Erstmals seit Beginn ihres Einsatzes Mitte August tritt die Nationalgarde in der US-Hauptstadt nun sichtbar bewaffnet auf. Am Sonntagabend wurden Einheiten mit M17-Pistolen und M4-Gewehren auf den Strassen von Washington, DC, gesichtet. Die «Joint Task Force – National Capital Region» bestätigte, dass Truppen fortan mit Schusswaffen patrouillieren. Zudem sei es in bestimmten Situationen möglich, Personen festzusetzen, bis die Polizei eingreife, berichtet der Spiegel.
Copyright 2025 The Associated Press. All rights reserved.
Laut der Washington Post soll der Schritt auf eine Anordnung von US-Verteidigungsminister Pete Hegseth zurückgehen, der die Massnahme am Freitag in Kraft setzte. Der US-Sender NBC berichtet, dass der Waffeneinsatz auf Fälle unmittelbarer Gefahr von Tod oder schwerer Verwundung beschränkt bleibe und vorrangig dem Eigenschutz der Soldaten diene.
US-Präsident Donald Trump hatte in Washington einen Kriminalitätsnotstand ausgerufen. Seit dem 11. August waren zunächst unbewaffnete Truppen in Schutzkleidung im Einsatz.
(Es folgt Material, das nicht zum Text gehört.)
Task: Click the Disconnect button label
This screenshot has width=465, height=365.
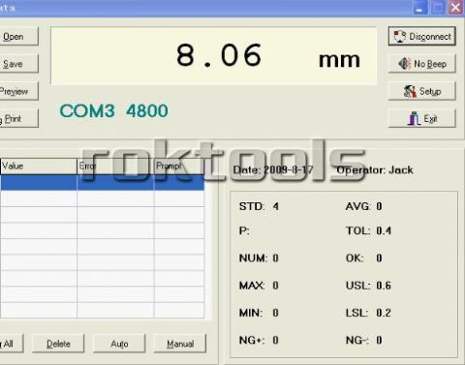Action: [430, 37]
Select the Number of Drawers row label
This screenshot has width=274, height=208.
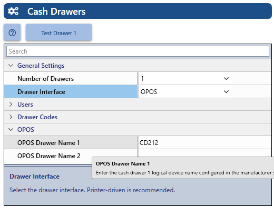point(45,79)

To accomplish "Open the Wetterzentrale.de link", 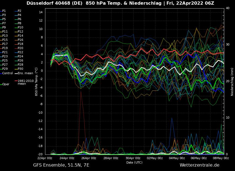I will click(199, 165).
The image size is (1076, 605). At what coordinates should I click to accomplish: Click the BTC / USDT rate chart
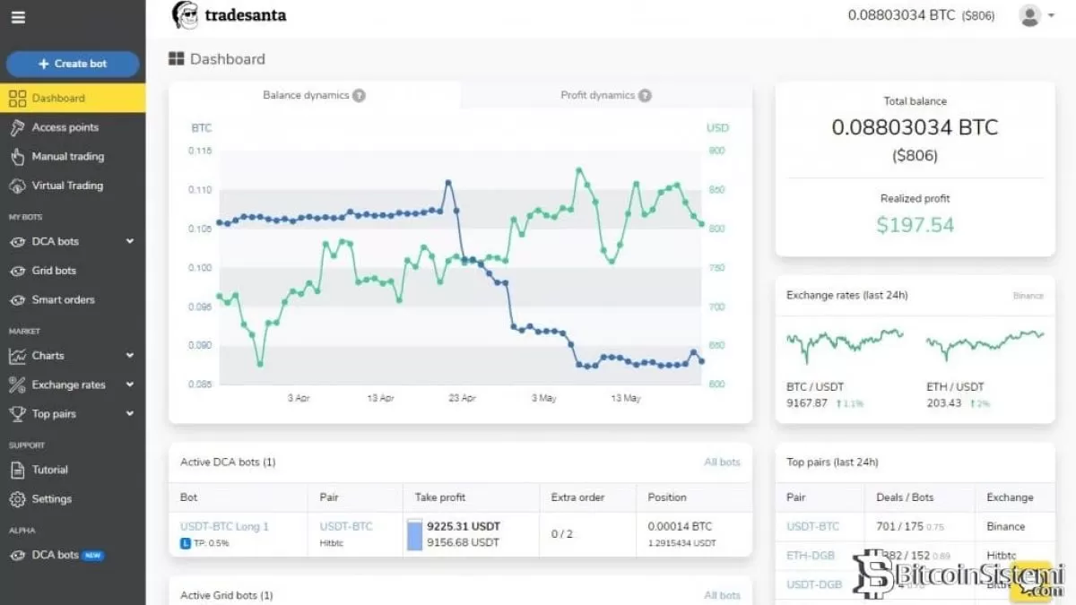pyautogui.click(x=843, y=344)
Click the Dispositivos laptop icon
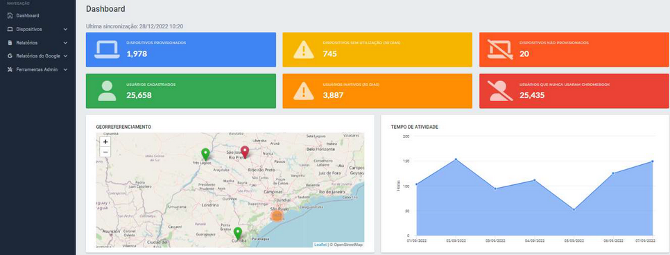 [x=10, y=30]
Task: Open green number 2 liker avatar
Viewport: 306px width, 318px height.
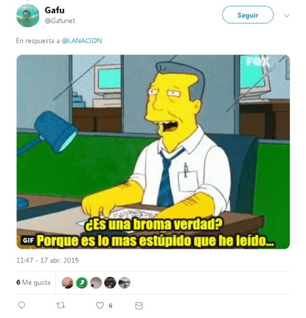Action: tap(82, 282)
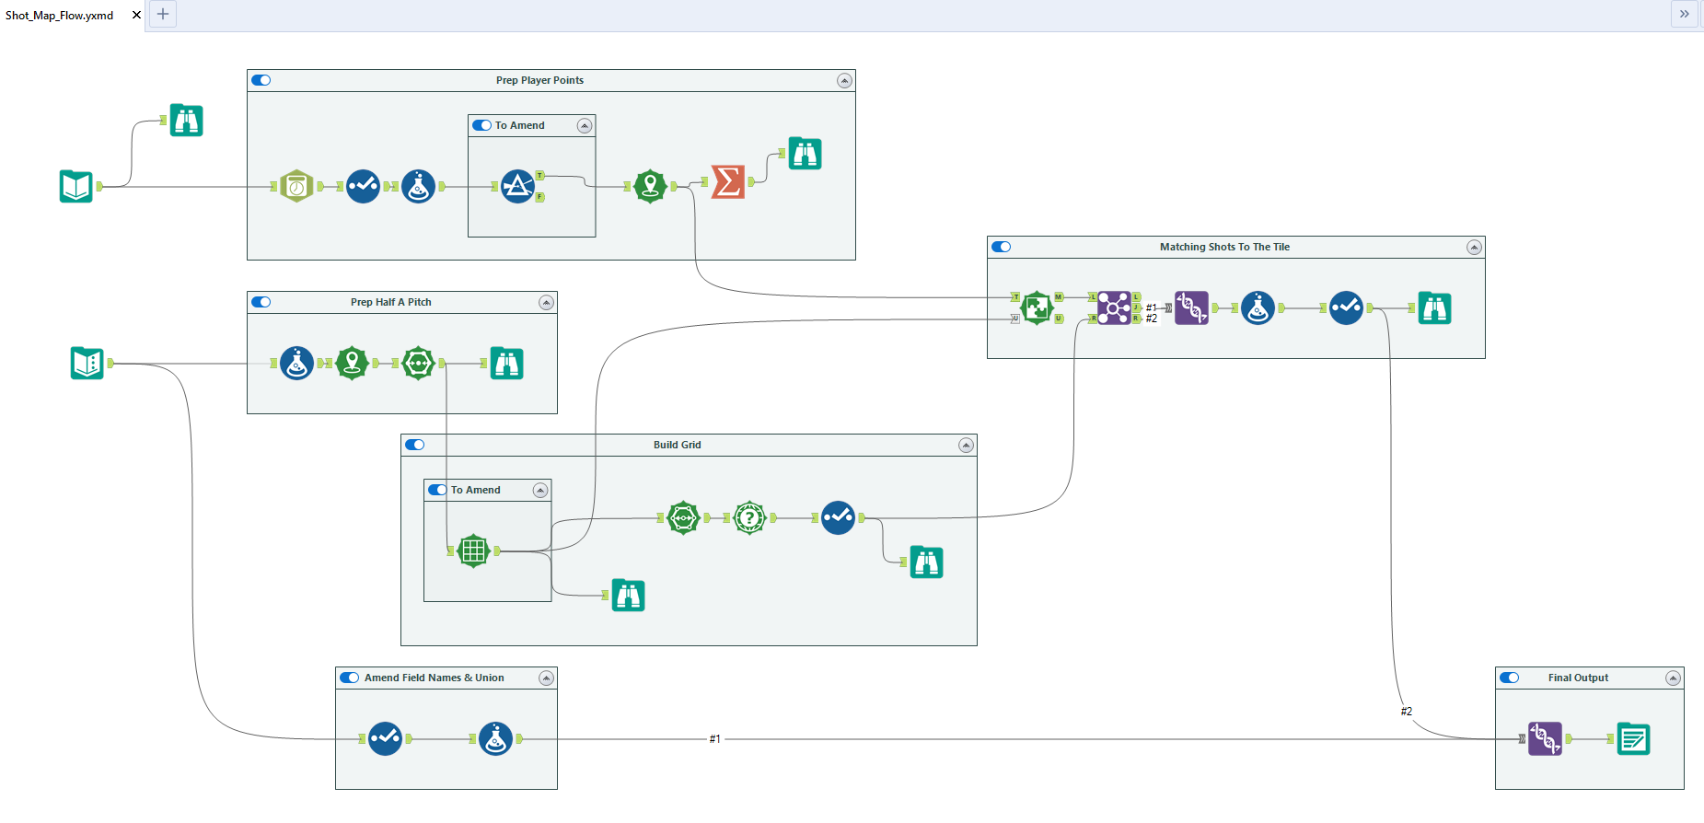Image resolution: width=1704 pixels, height=823 pixels.
Task: Disable the Final Output container
Action: coord(1510,678)
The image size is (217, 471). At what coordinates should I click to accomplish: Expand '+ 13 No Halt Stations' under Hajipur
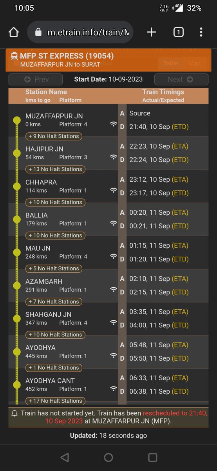pos(55,169)
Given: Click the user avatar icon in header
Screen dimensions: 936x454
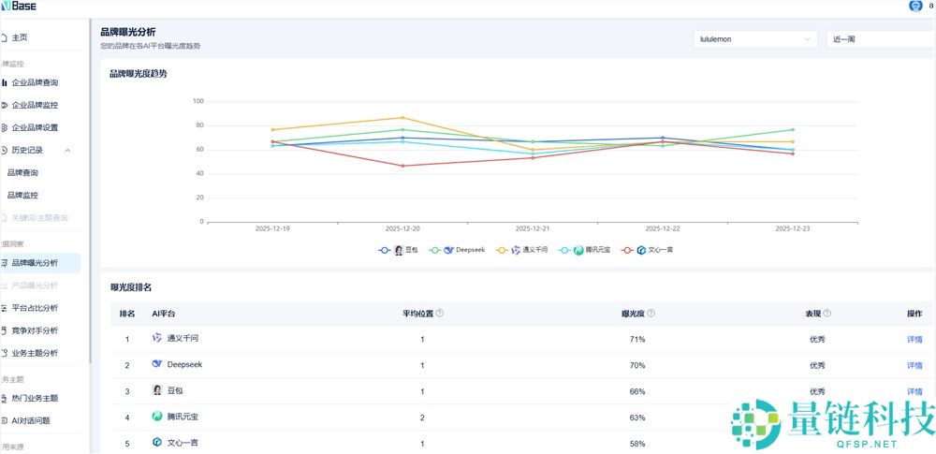Looking at the screenshot, I should [x=915, y=6].
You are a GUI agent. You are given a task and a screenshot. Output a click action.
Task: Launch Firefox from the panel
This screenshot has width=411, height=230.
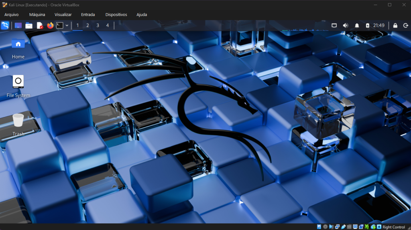tap(50, 26)
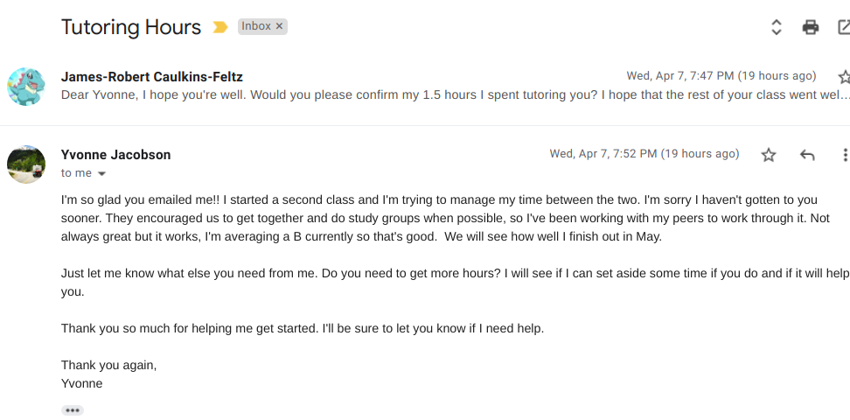The width and height of the screenshot is (850, 420).
Task: Star James-Robert's 7:47 PM message
Action: [843, 77]
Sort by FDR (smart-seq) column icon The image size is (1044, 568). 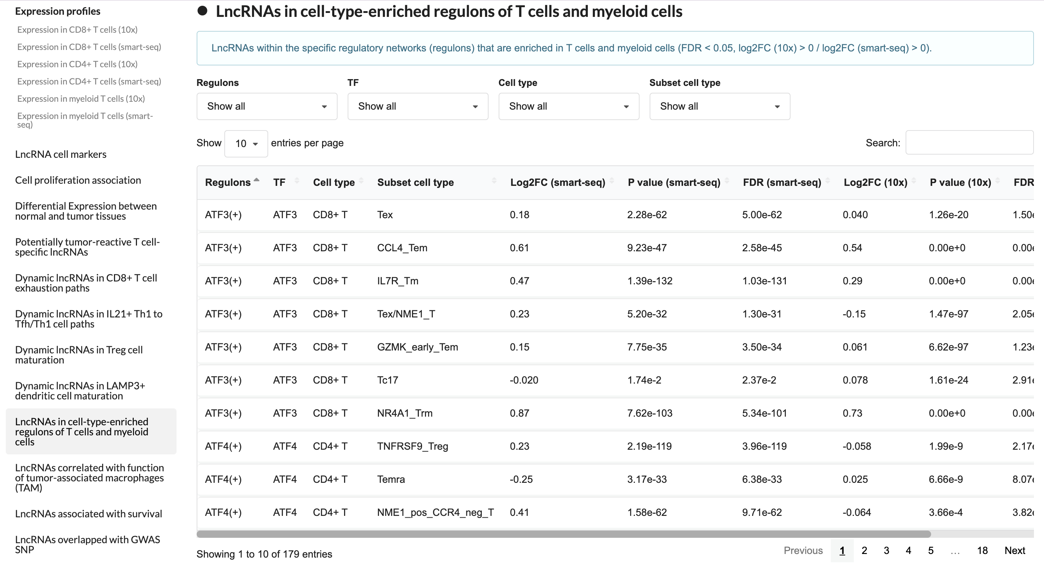(827, 181)
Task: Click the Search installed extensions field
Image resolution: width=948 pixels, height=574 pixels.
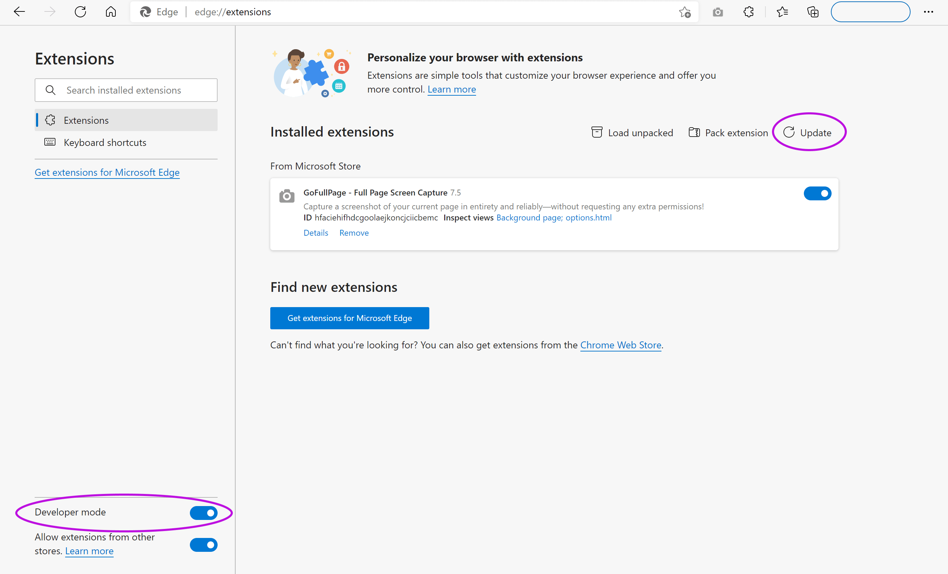Action: click(x=126, y=90)
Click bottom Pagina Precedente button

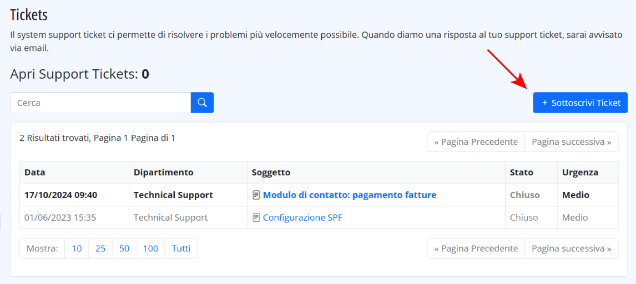[x=476, y=249]
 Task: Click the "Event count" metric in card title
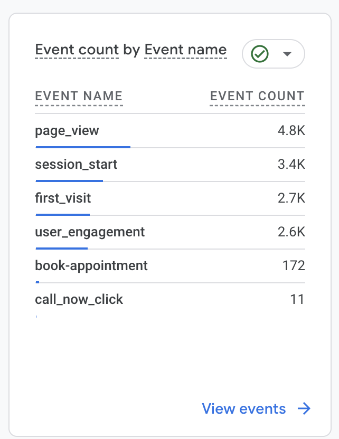pyautogui.click(x=77, y=50)
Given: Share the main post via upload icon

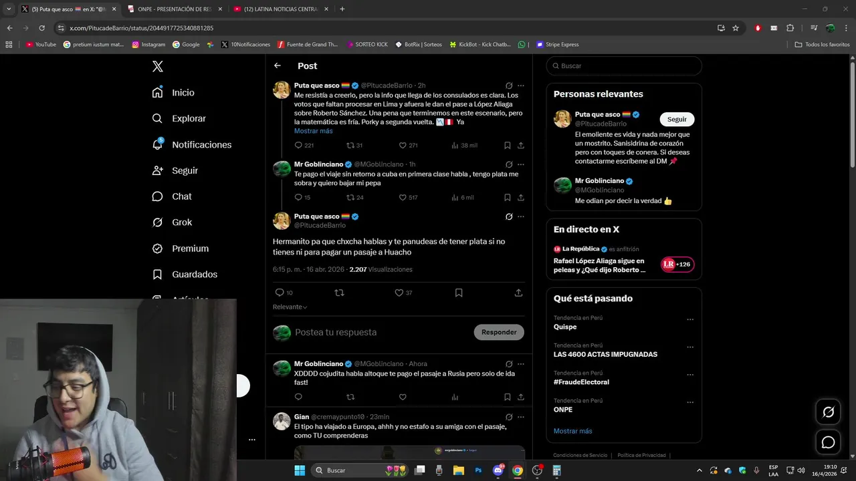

Nun folgt eine sichtbare Ausweitung.
Trump erklärte am Donnerstag bei einem Besuch in einer Polizeistation: «Die Stadt ist wie ausgewechselt. Alle sind jetzt sicher.» In den kommenden Wochen könnten laut Medienberichten ähnliche Massnahmen auch auf weitere Städte wie Chicago oder Baltimore ausgeweitet werden. Dort regt sich politischer Widerstand: Hakeem Jeffries, der demokratische Minderheitsführer im Repräsentantenhaus, kritisiert die mögliche Verlagerung von Bundestruppen ohne formalen Notstand.